Alma em Verso
Poesia

DESCULPAS DE UM PEÃO: Djalma Corrêa Pacheco

Djalma Corrêa Pacheco

19º Bivaque da Poesia GaúchaPublicado em

Te peço desculpas, Por quase uma vida inteira De pouco afeto ofertado. Pelo mutismo exacerbado Por pouco verbo pronunciado Por não ter te falado de amor.

Na rudeza da mangueira, Quanto gado eu marquei? Quanta bicheira curei? Estirei quanto alambrado? Mas não parei um só momento Pra te falar de sentimentos... Ficaste sempre de lado.

Quantas vezes, Sem te fazer um carinho Sem te lançar um olhar, Saía cedo pra lida E voltava da recorrida Já bem depois do poente Sem te trazer de presente Sequer uma margarida.

Quando ao rancho chegava Da mesma forma, calado, Tu vinhas, sempre incontida, Com o chimarrão já cevado E puxando qualquer assunto, Somente para estar junto Te sentavas ao meu lado. Eu sempre acabrunhado Mal respondia aos sorrisos Que, generosa, me ofertavas. Muitas vezes, nem escutava Aquilo que me dizias No meu mundo, ensimesmado.

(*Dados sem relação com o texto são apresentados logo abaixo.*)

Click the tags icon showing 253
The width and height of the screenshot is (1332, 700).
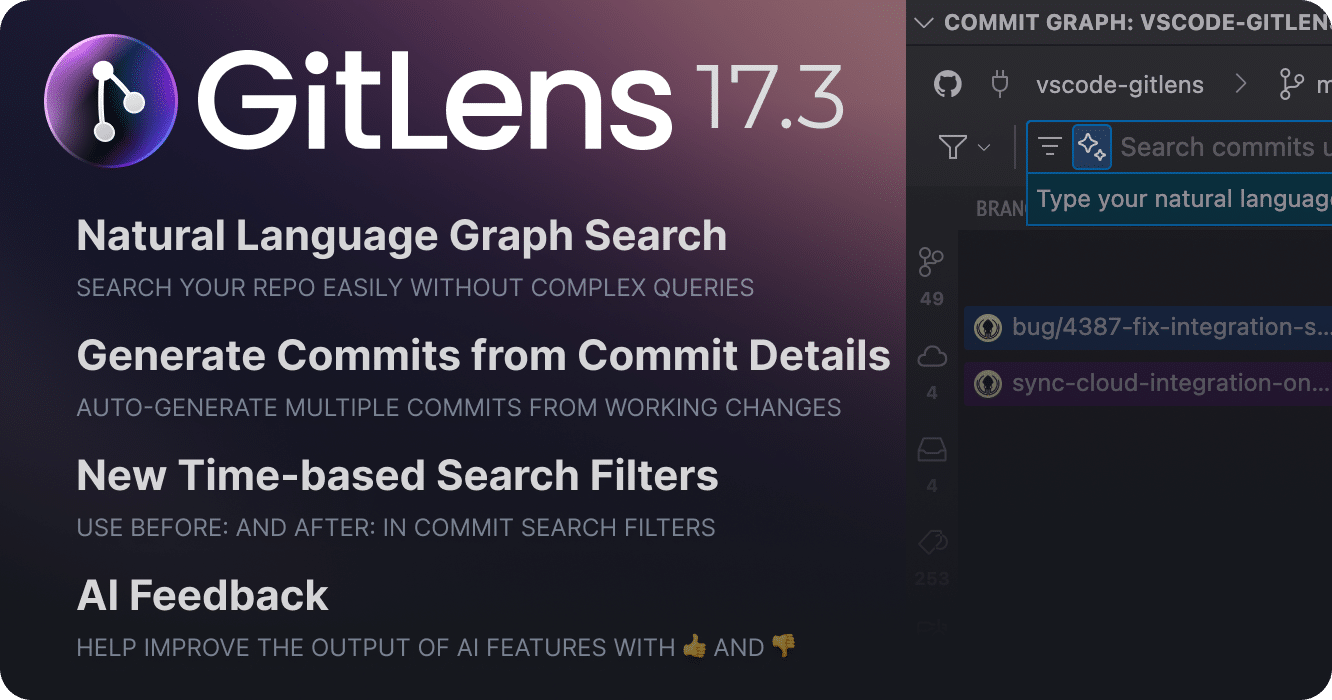coord(931,543)
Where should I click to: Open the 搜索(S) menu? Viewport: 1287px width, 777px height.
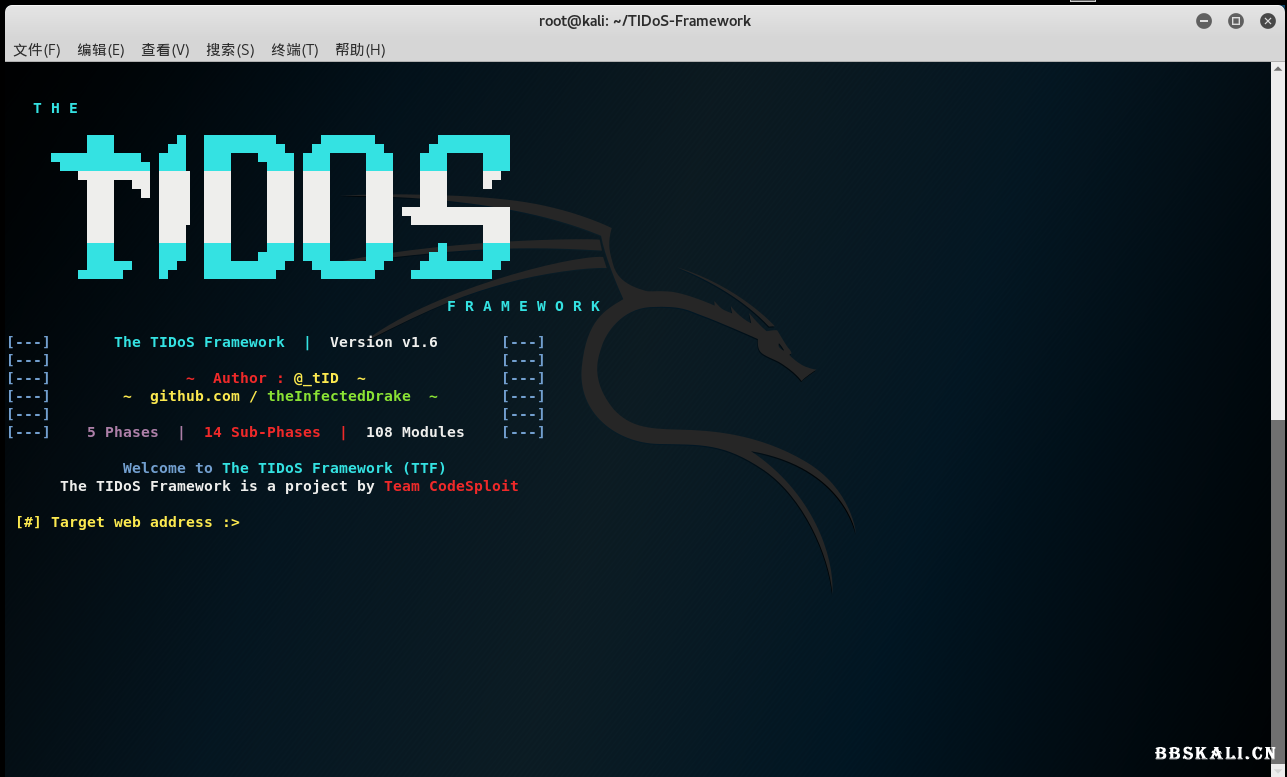click(x=230, y=49)
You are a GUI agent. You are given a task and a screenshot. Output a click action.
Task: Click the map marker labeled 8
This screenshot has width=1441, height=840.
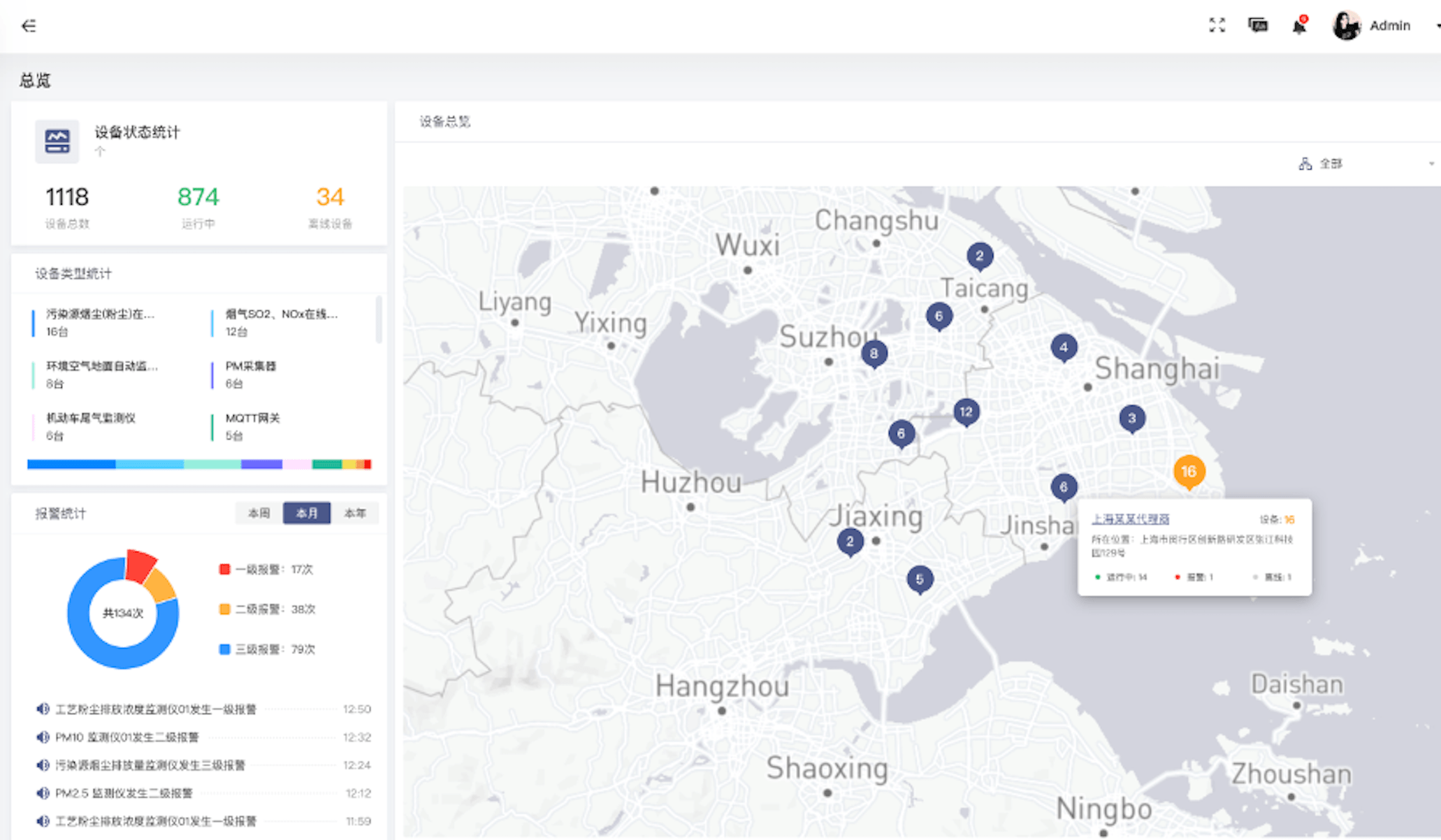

Quantas vezes, minha linda, Quando a lida permitia Algum momento de ócio, Eu me parava a pensar Me comparando com os potros: Por que eu era tão aporreado E mesmo com tanto cuidado Não me deixava domar? Por que mesmo com brandura, Com benquerença e atenção, Eu me mantinha tão aporreado? Por que eu era tão gavião?

Em algumas noites silentes Eu abraçava o violão E coplas saíam do peito. Com a voz desafinada, Te falava, minha amada, Com três ou quatro acordes E palavras que eram de outros - Mesmo sem perceber – Tudo o que queria te dizer, Mas não encontrava maneira.

De quando em vez, morena, Nalguma changa graúda Ficava dias distante... Quando a lua se achegava E a peonada se atirava Pr'alguma farra noturna De china e de cachaçada, No meu catre, eu ficava - Pois, graças a Deus, adorada, Canalha, eu nunca fui – E ali, na solidão, No silêncio do galpão Eu lembrava de teu rosto Rememorava teu sorriso, Recordava teu cheiro, Sentia falta de teu gosto... E por mais distante que fosse Como que levado pelo vento Em segundos eu estava Ao teu lado, em pensamento.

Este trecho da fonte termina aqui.